Johnson works with Cheetahs in South Africa

September 13, 2017
Gabrielle Johnson with Cheetah
Group in South Africa
Group in South Africa

PLATTEVILLE, Wis. – For some University of Wisconsin-Platteville students, summer is devoted to spending time at home with friends and family. For others, the three-month break gives students the freedom to study abroad or participate in internships, co-ops and research projects. This summer, Gabrielle Johnson, a UW-Platteville senior, was able to do both through a short-term study abroad opportunity.

Johnson, an animal science major from Peoria, Illinois, spent two weeks in South Africa helping native animals and learning hands-on what it’s like to be a veterinarian. Traveling with study abroad organization Loop Abroad, Johnson was selected as part of a small team that volunteered at Feracare Wildlife Centre in Bela-Bela, South Africa, caring for cheetahs and other African animals.

By following a study abroad model instead of a voluntourism model, Loop Abroad focuses on educating its students so that they can contribute and serve in meaningful ways. It also works with locally-run animal welfare organizations so that students contribute to long-term improvement on the ground in the countries they visit.

This wasn’t the first time Johnson traveled through Loop Abroad, however. In fact, this was the third study abroad experience that she participated in with the organization.

“I first learned about Loop Abroad in the fall 2014 semester through the Pre-Vet Club here on campus,” Johnson said. “At that time, Loop Abroad only traveled to Thailand, so I took a trip in the summer of 2015 and another trip the following summer. Last year, Loop advertised a South Africa trip starting in the summer of 2017. As an alumna of the program, I found out about the trip through an alumni email before it was released to the public. I jumped at the opportunity.”

Since only a small number of applicants are chosen for Loop Abroad’s veterinary program, most students are selected based on their transcripts, admissions essay and professional references. However, since Johnson was already an alumna of the program, she was simply able to enroll in her desired trip. Johnson and 26 other students from across the United States arrived for their two-week journey at Feracare Wildlife Centre in early June.

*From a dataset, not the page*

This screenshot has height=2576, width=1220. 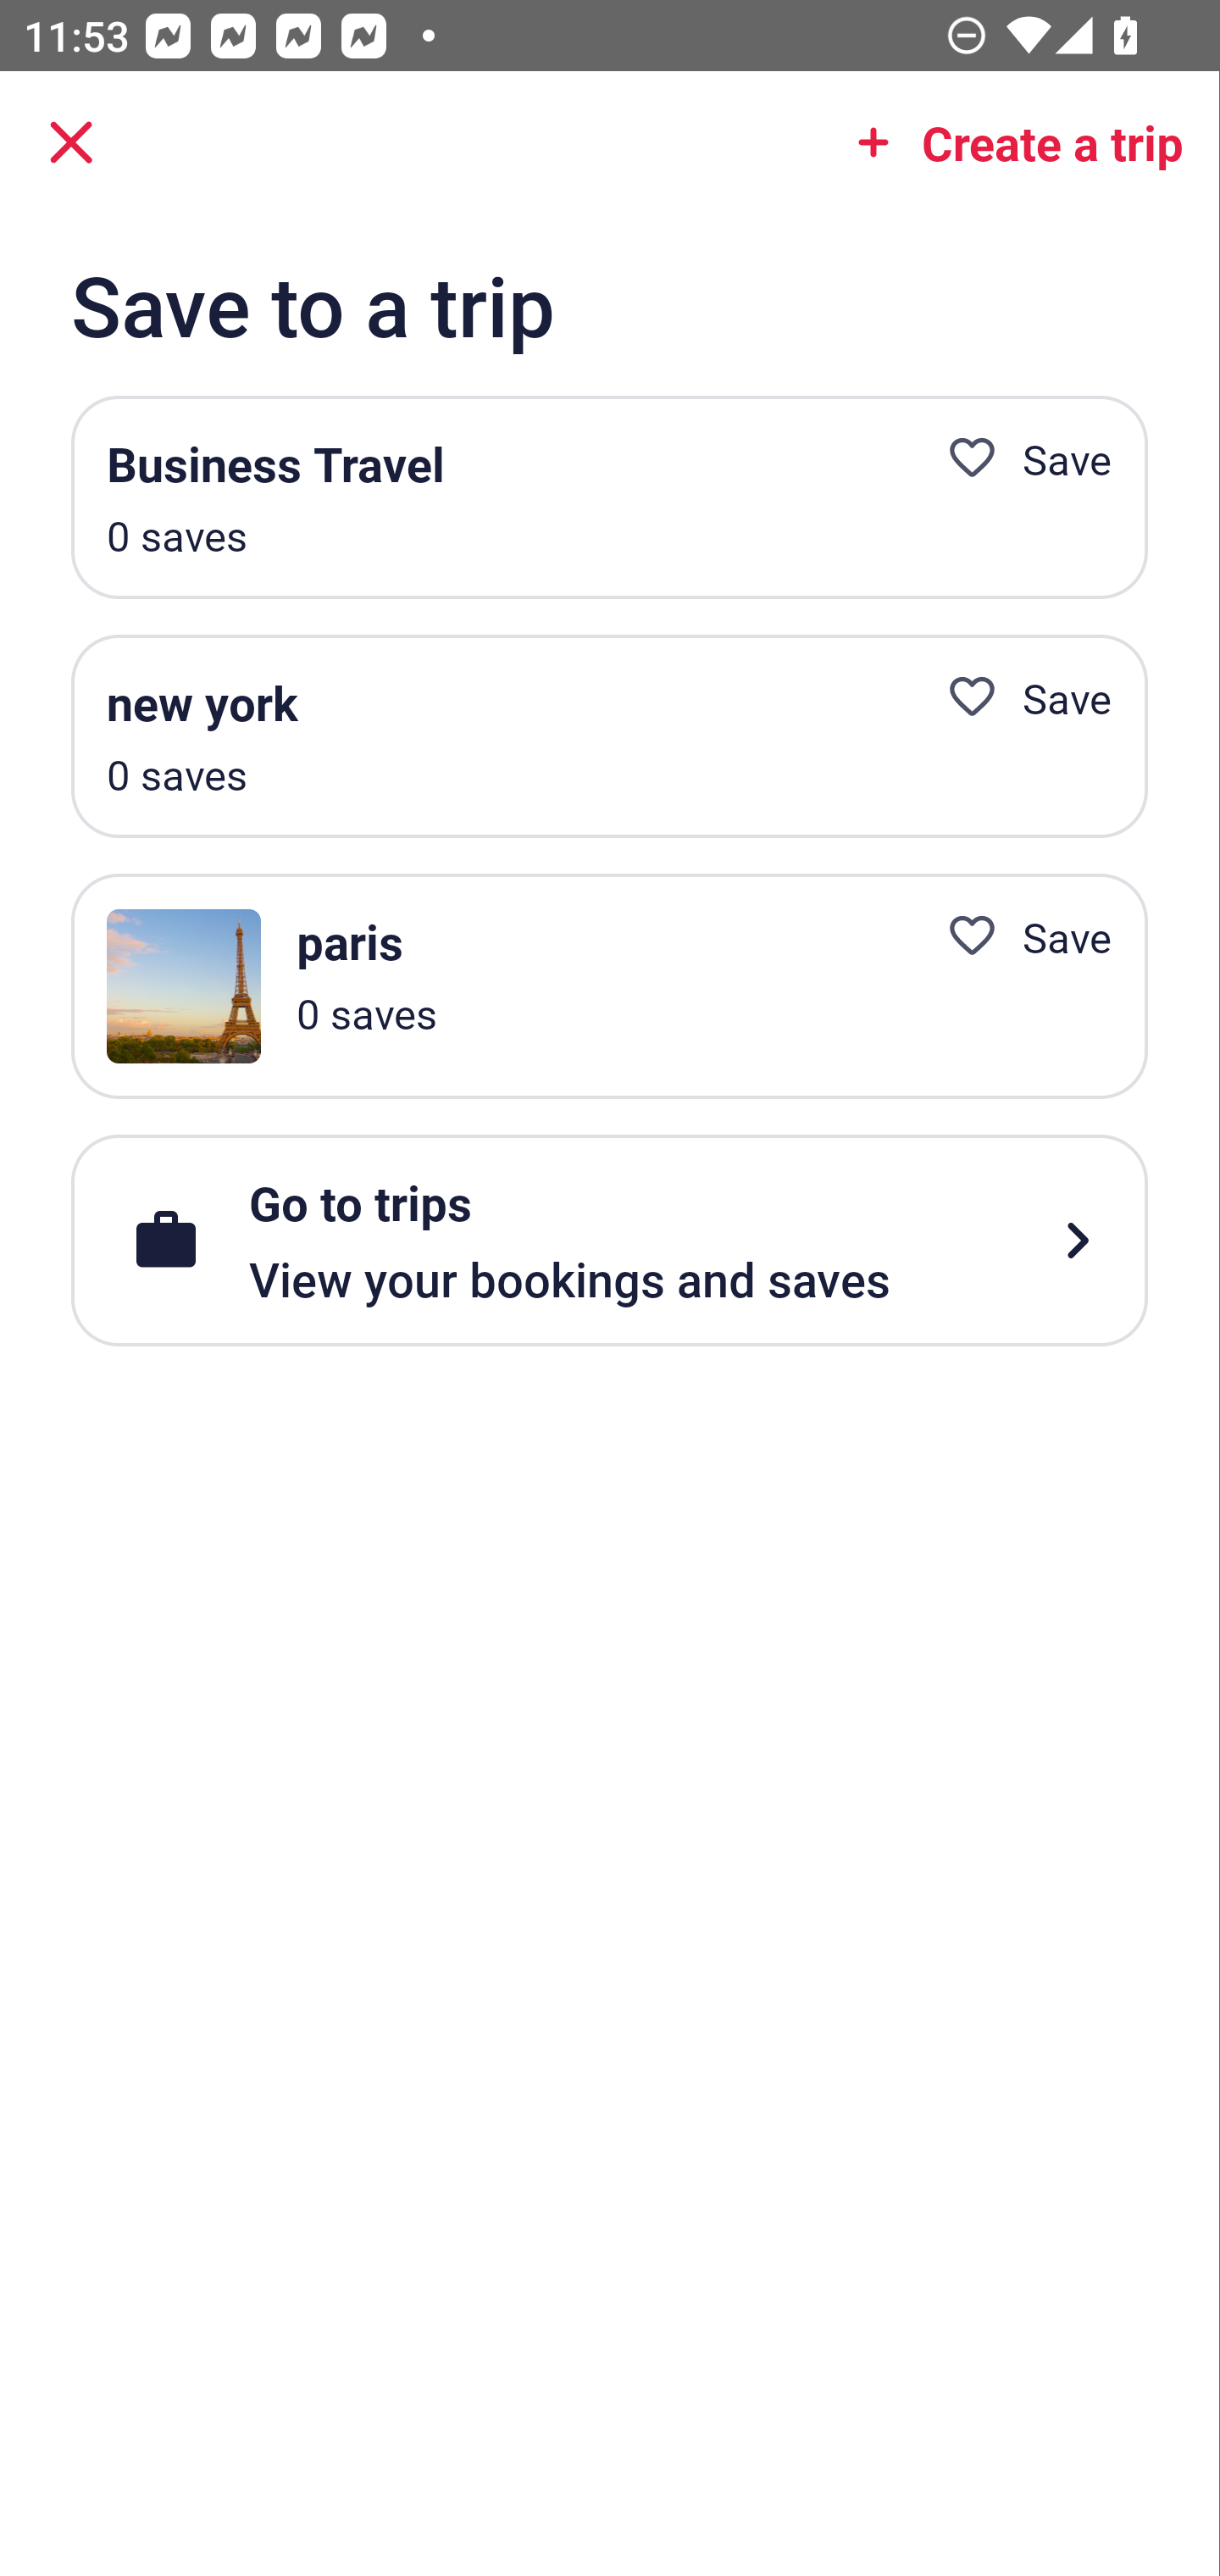 What do you see at coordinates (609, 498) in the screenshot?
I see `Business Travel 0 saves Favorite Icon Save` at bounding box center [609, 498].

While volunteering at the center, Johnson and her team fed the cheetahs, built mounds out of sand for the cats to climb on and cleaned the animals’ camps. She was also able to travel to Kruger National Park to observe African wildlife such as zebras, leopards, African elephants, giraffes and many other types of African mammals and other wildlife.

“Loop Abroad gave me a chance to fulfill a lifetime dream and changed my life for the better,” Johnson said. This experience once again showed me how different the world is. Every place I have traveled so far has been different, and every place has its own unique cultures and traditions.”

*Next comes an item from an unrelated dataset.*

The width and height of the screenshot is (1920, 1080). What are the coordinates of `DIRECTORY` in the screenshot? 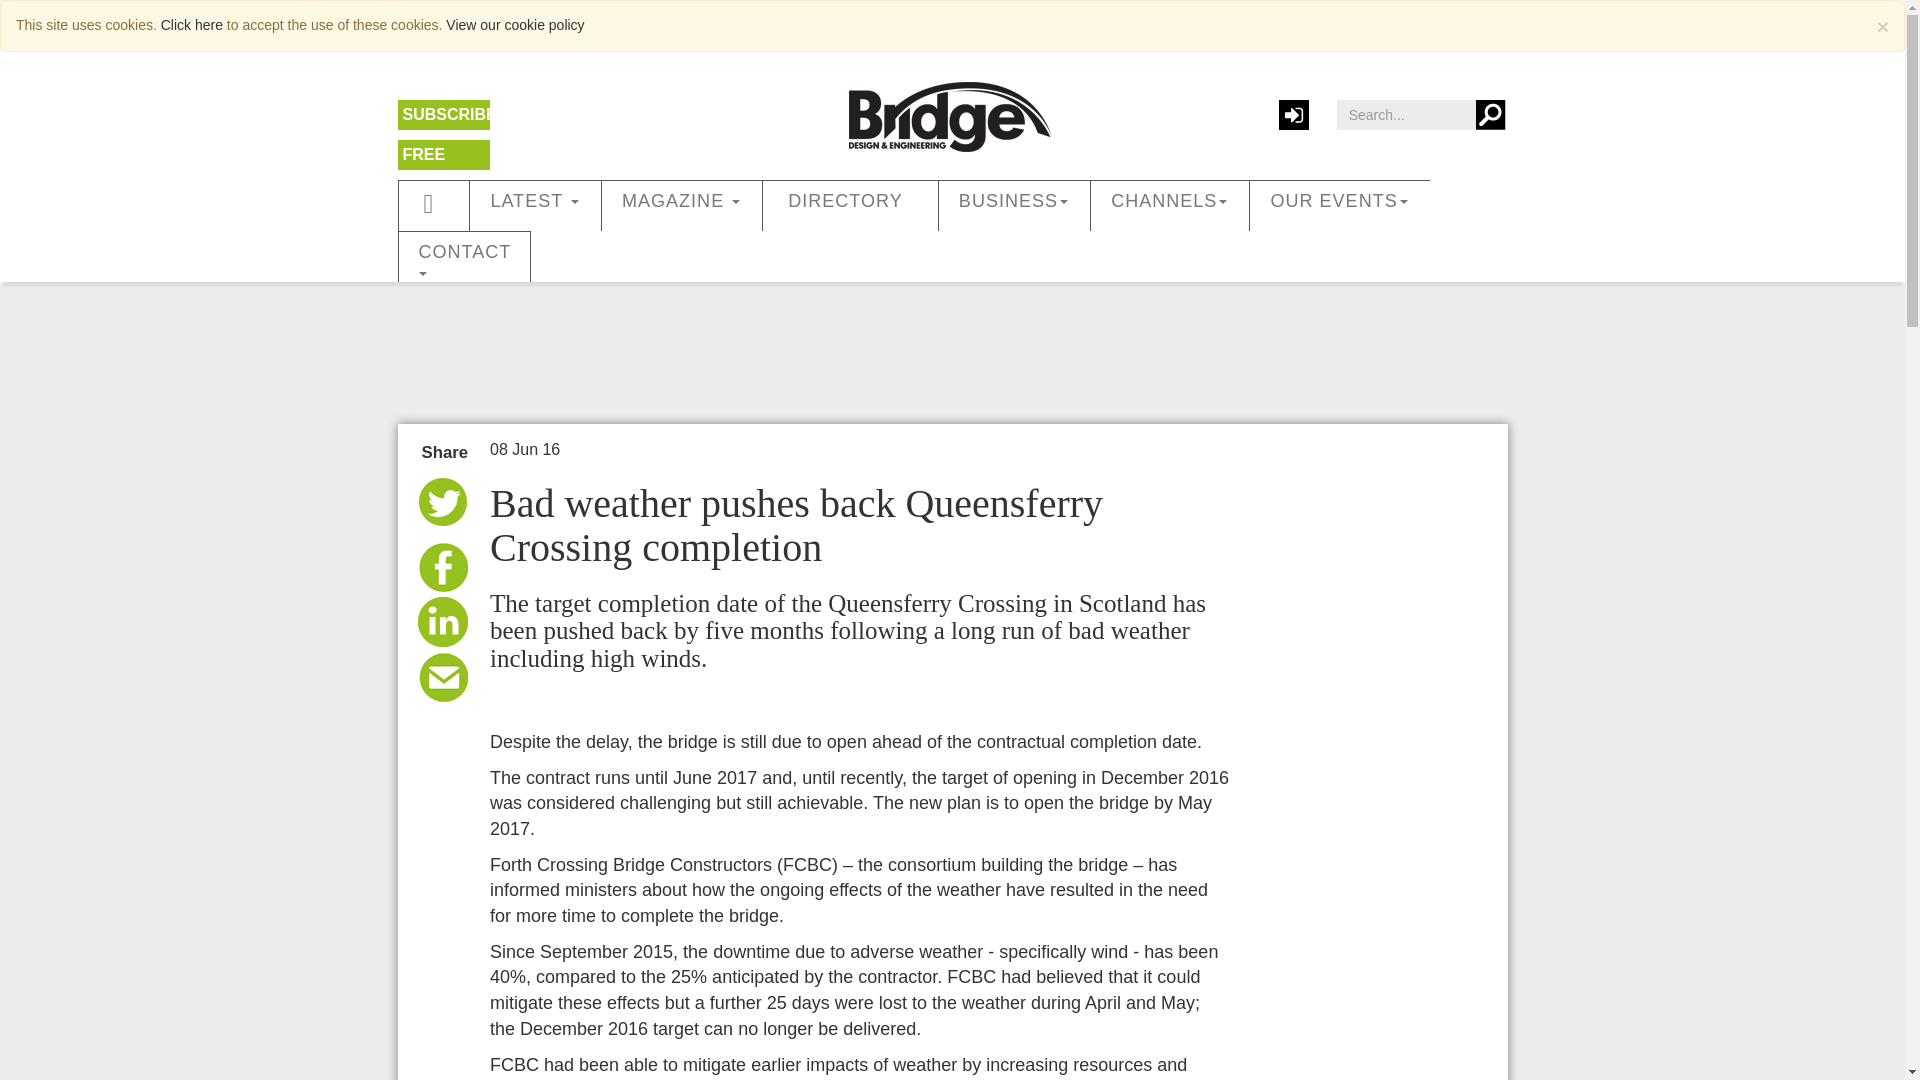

Although her most recent study abroad opportunity lasted only two weeks, Johnson is confident that her experience gave her knowledge and friendships that will last a lifetime. Now back at UW-Platteville for her last semester of undergrad, Johnson believes that the practices she learned in South Africa will not only help her in the classroom, but provide that extra push when applying for vet school in the future.

“This experience provided me with keen vet experience that I wouldn't be able to get elsewhere, and I hope it provides a helpful push into getting into vet school for the fall of 2018,” Johnson said. “This experience has also taught me to never stop exploring; you will always learn something new no matter where you go.”